» **WHAT YOU NEED TO DO**
From the first line of the entries below through the line bearing "You are a GUI", write out each line exactly. Omit pictures.

[Extracted data entries]
• • • •

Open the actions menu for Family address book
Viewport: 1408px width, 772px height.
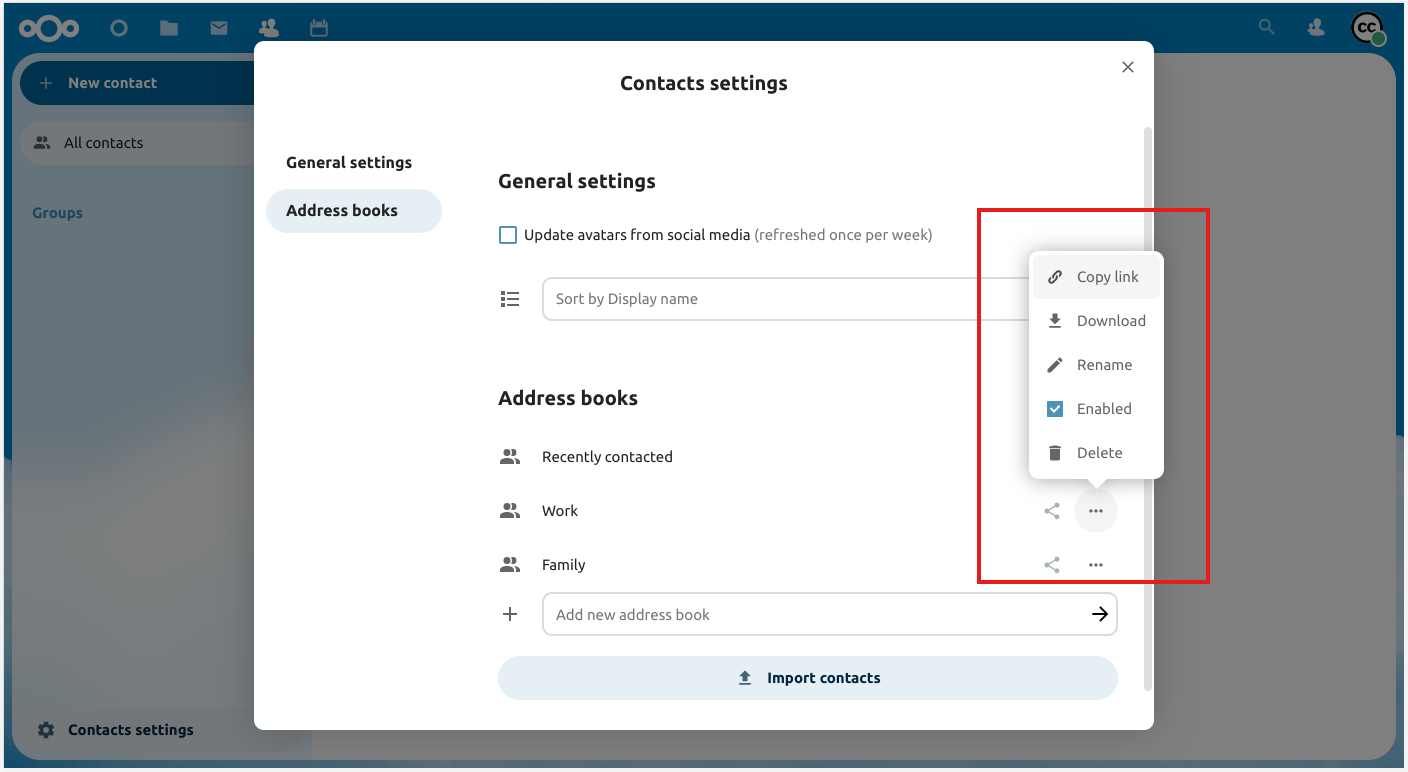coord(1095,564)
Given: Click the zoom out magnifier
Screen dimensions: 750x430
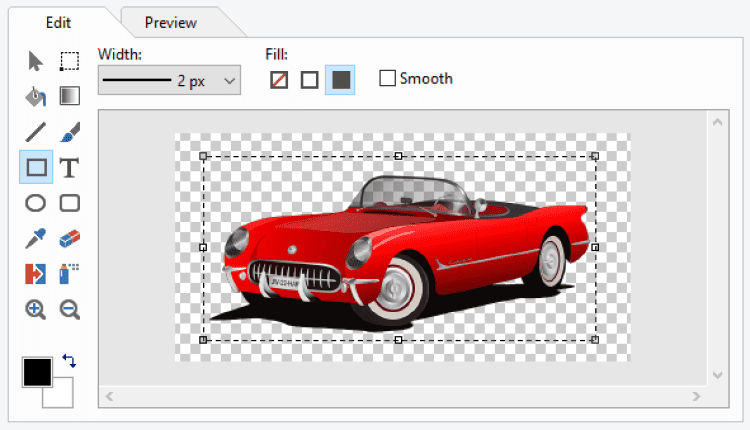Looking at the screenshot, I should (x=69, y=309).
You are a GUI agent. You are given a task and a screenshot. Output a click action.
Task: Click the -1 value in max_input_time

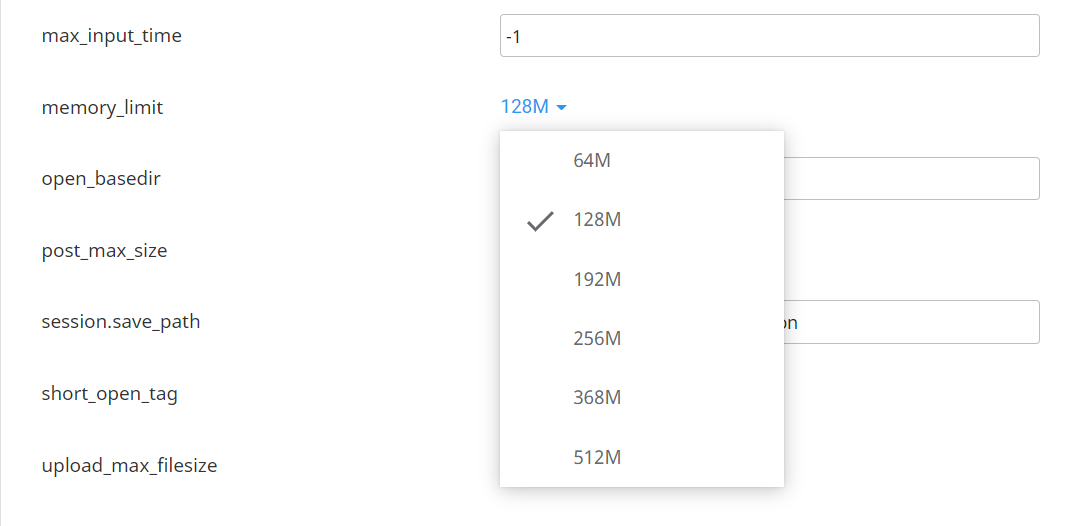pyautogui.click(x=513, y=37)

• • • •

» **OUTPUT OF THE TASK**
Open the actions menu for Family address book
Viewport: 1408px width, 772px height.
coord(1095,564)
Given: Click the zoom out magnifier
Screen dimensions: 750x430
Looking at the screenshot, I should (x=69, y=309).
You are a GUI agent. You are given a task and a screenshot. Output a click action.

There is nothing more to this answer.